• **Action item**: Retype word for word the lines of the data below, from the first to the one bearing "Open the Items per page dropdown", with that one included.

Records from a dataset
/---

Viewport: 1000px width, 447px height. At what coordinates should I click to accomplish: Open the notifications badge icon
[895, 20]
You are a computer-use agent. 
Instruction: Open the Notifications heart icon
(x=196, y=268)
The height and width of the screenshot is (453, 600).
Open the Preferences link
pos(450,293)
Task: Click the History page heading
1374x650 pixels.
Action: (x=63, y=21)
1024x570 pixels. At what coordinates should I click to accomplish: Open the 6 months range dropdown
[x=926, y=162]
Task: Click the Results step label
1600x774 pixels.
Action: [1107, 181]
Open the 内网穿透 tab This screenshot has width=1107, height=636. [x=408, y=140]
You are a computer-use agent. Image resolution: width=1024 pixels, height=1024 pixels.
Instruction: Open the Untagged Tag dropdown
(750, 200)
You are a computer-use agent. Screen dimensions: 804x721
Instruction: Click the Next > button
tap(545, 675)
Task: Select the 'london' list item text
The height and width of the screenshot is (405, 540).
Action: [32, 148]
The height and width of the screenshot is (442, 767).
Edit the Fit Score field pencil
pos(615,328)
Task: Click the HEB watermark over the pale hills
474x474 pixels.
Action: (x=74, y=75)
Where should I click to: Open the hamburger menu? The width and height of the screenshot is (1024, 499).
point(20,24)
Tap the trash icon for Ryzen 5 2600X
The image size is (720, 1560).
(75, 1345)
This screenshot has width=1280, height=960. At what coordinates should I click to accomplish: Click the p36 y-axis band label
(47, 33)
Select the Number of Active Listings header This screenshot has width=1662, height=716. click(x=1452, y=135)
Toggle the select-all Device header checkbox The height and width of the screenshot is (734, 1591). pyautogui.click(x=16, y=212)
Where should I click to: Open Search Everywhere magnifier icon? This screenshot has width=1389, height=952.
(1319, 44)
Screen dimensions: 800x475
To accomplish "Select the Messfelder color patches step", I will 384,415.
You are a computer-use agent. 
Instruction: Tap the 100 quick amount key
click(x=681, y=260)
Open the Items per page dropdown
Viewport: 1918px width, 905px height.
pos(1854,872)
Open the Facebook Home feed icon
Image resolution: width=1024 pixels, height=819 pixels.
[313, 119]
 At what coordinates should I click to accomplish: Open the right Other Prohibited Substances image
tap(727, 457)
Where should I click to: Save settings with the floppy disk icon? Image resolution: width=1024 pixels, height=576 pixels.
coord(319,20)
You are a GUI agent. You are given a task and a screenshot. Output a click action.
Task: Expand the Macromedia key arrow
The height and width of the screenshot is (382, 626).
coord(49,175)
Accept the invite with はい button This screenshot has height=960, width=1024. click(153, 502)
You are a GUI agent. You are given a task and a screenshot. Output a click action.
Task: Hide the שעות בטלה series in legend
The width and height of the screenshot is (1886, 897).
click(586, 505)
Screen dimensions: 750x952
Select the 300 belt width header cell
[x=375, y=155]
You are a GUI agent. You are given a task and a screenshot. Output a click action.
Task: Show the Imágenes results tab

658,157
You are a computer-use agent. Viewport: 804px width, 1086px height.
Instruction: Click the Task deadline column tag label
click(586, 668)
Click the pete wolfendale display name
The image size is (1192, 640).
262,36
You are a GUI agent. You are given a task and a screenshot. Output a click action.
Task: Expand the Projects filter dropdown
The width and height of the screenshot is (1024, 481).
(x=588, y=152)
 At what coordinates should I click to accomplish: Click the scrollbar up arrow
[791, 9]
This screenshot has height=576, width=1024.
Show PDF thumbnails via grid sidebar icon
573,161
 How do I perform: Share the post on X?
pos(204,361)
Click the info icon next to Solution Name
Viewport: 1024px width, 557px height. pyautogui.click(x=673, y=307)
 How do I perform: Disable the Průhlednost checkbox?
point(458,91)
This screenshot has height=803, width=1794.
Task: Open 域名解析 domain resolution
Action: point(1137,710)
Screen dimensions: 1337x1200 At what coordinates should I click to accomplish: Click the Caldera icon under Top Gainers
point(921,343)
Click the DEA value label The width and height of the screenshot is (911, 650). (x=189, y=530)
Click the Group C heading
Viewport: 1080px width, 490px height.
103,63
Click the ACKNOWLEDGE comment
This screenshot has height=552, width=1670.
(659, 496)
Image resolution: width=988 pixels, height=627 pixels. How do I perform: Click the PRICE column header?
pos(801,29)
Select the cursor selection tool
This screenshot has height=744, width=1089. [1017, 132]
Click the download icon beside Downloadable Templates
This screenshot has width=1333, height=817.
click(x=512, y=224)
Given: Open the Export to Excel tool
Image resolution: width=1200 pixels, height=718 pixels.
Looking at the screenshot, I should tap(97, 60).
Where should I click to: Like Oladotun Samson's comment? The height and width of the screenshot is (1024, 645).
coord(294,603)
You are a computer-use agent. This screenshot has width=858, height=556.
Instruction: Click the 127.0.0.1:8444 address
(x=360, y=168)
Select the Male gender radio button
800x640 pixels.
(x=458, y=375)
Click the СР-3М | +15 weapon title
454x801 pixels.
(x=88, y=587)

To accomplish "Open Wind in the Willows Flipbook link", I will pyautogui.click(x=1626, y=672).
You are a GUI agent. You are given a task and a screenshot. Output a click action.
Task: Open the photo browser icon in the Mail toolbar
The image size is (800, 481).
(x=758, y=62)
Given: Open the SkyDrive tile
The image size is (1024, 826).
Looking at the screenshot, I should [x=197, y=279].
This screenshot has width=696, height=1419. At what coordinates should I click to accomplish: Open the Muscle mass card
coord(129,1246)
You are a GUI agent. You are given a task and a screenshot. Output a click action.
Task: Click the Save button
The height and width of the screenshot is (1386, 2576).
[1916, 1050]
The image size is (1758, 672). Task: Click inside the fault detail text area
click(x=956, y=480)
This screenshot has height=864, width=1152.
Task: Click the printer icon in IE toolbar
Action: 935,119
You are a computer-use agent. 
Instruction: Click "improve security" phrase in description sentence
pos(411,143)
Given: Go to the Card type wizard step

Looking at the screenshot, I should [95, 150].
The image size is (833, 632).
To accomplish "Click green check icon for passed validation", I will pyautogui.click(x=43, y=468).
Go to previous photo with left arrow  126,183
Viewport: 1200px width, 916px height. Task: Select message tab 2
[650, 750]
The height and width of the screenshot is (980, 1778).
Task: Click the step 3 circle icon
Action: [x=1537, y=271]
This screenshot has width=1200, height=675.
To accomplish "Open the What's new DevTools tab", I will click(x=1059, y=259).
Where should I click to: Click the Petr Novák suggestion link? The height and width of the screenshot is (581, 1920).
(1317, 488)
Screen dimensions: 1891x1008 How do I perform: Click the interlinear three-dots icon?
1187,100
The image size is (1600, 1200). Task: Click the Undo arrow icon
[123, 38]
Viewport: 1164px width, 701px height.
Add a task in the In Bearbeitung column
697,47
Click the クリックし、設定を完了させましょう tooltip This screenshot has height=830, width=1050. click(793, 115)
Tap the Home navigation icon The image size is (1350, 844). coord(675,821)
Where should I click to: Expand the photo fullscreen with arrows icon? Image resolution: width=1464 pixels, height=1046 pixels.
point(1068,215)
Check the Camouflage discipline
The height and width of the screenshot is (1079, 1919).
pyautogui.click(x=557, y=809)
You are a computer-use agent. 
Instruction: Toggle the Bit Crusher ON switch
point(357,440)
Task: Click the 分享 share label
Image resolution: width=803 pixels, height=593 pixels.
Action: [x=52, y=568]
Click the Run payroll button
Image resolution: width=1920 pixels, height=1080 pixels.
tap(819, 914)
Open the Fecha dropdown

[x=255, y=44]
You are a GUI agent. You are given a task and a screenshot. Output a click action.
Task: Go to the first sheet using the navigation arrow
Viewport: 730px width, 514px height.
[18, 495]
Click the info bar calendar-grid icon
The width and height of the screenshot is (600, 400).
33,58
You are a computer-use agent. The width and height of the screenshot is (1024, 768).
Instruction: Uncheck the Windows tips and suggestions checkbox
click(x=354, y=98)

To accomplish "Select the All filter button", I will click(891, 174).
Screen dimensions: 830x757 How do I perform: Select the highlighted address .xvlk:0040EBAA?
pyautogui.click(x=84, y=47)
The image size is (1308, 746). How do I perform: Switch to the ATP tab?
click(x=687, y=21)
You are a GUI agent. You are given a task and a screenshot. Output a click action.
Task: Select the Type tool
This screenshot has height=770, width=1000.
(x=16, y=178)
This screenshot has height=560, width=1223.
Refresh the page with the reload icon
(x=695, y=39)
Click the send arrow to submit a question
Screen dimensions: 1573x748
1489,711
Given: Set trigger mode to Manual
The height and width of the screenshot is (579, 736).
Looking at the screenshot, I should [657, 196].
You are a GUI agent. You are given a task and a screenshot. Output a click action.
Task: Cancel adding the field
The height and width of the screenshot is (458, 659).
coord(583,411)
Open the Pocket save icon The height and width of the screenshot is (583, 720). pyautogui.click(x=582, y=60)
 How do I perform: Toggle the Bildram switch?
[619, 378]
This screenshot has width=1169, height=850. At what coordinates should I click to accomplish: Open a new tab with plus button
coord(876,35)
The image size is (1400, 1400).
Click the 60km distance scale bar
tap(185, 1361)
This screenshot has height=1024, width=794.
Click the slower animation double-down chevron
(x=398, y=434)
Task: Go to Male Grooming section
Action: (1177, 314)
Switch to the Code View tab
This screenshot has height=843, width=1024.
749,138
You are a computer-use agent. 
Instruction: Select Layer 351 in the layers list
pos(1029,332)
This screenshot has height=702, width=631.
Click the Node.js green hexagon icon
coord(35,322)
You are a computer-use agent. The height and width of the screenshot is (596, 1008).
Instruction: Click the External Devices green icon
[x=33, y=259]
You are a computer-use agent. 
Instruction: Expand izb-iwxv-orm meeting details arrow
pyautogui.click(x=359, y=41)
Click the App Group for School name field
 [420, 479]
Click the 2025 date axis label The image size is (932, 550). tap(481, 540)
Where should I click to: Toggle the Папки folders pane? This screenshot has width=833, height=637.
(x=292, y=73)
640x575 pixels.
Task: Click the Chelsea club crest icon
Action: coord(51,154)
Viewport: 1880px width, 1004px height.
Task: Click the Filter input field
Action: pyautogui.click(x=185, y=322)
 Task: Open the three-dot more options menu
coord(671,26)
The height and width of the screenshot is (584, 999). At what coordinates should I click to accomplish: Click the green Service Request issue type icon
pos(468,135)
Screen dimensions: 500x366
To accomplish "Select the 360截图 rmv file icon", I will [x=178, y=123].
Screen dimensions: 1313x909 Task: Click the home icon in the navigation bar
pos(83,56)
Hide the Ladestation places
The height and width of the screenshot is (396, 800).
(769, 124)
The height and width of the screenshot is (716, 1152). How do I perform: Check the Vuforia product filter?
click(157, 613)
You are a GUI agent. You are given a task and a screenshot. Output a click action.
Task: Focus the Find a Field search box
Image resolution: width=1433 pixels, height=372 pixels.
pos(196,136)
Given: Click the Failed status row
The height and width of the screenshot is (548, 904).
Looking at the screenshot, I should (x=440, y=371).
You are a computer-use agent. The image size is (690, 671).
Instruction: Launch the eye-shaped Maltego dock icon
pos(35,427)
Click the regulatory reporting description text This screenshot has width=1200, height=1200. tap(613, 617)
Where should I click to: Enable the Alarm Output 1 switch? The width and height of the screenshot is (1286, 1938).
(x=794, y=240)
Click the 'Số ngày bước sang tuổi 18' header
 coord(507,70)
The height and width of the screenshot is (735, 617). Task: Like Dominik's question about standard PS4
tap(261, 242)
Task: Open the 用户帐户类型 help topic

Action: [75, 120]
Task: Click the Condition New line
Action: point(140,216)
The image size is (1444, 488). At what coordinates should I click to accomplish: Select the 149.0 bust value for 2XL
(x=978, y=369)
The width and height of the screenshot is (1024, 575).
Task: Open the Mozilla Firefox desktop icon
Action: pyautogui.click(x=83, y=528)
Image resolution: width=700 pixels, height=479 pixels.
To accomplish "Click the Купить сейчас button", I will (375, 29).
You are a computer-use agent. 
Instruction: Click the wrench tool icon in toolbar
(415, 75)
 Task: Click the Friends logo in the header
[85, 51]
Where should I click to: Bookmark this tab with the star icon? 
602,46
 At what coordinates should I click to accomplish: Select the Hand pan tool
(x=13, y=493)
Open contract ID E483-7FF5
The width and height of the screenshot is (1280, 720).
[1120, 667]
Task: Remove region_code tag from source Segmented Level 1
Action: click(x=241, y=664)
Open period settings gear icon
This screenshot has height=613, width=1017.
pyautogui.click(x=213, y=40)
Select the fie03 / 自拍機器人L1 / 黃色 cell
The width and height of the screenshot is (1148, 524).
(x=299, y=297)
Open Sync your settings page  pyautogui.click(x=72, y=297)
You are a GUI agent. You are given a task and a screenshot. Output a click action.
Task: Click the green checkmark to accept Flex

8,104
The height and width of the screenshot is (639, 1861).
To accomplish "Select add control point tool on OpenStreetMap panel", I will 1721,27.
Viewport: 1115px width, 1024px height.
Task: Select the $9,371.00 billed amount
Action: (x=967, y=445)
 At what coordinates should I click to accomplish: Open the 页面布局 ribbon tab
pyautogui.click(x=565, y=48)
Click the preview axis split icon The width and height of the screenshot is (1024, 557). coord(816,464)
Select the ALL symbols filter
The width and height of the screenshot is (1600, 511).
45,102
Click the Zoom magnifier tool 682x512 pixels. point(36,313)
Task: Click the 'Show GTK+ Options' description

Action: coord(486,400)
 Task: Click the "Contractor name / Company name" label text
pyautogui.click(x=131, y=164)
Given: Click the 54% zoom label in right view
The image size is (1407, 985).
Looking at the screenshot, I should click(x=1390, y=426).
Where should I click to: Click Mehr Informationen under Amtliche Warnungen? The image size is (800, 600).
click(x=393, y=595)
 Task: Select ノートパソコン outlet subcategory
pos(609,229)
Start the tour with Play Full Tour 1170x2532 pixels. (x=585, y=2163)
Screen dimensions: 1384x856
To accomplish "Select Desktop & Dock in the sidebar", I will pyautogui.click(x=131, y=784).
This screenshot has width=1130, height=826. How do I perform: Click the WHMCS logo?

\---

• **Answer below**:
Viewport: 1000px width, 447px height. At what coordinates should I click to accomplish: Open the notifications badge icon
[895, 20]
You are a computer-use agent. 
Instruction: Open the Notifications heart icon
(x=196, y=268)
The height and width of the screenshot is (453, 600).
Open the Preferences link
pos(450,293)
Task: Click the History page heading
1374x650 pixels.
Action: (x=63, y=21)
1024x570 pixels. At what coordinates should I click to accomplish: Open the 6 months range dropdown
[x=926, y=162]
Task: Click the Results step label
1600x774 pixels.
Action: [1107, 181]
Open the 内网穿透 tab This screenshot has width=1107, height=636. [x=408, y=140]
You are a computer-use agent. Image resolution: width=1024 pixels, height=1024 pixels.
Instruction: Open the Untagged Tag dropdown
(750, 200)
You are a computer-use agent. Screen dimensions: 804x721
Instruction: Click the Next > button
tap(545, 675)
Task: Select the 'london' list item text
The height and width of the screenshot is (405, 540).
Action: [32, 148]
The height and width of the screenshot is (442, 767).
Edit the Fit Score field pencil
pos(615,328)
Task: Click the HEB watermark over the pale hills
474x474 pixels.
Action: (x=74, y=75)
Where should I click to: Open the hamburger menu? The width and height of the screenshot is (1024, 499).
point(20,24)
Tap the trash icon for Ryzen 5 2600X
The image size is (720, 1560).
(75, 1345)
This screenshot has width=1280, height=960. At what coordinates should I click to accomplish: Click the p36 y-axis band label
(47, 33)
Select the Number of Active Listings header This screenshot has width=1662, height=716. click(x=1452, y=135)
Toggle the select-all Device header checkbox The height and width of the screenshot is (734, 1591). pyautogui.click(x=16, y=212)
Where should I click to: Open Search Everywhere magnifier icon? This screenshot has width=1389, height=952.
(1319, 44)
Screen dimensions: 800x475
To accomplish "Select the Messfelder color patches step", I will 384,415.
You are a computer-use agent. 
Instruction: Tap the 100 quick amount key
click(x=681, y=260)
Open the Items per page dropdown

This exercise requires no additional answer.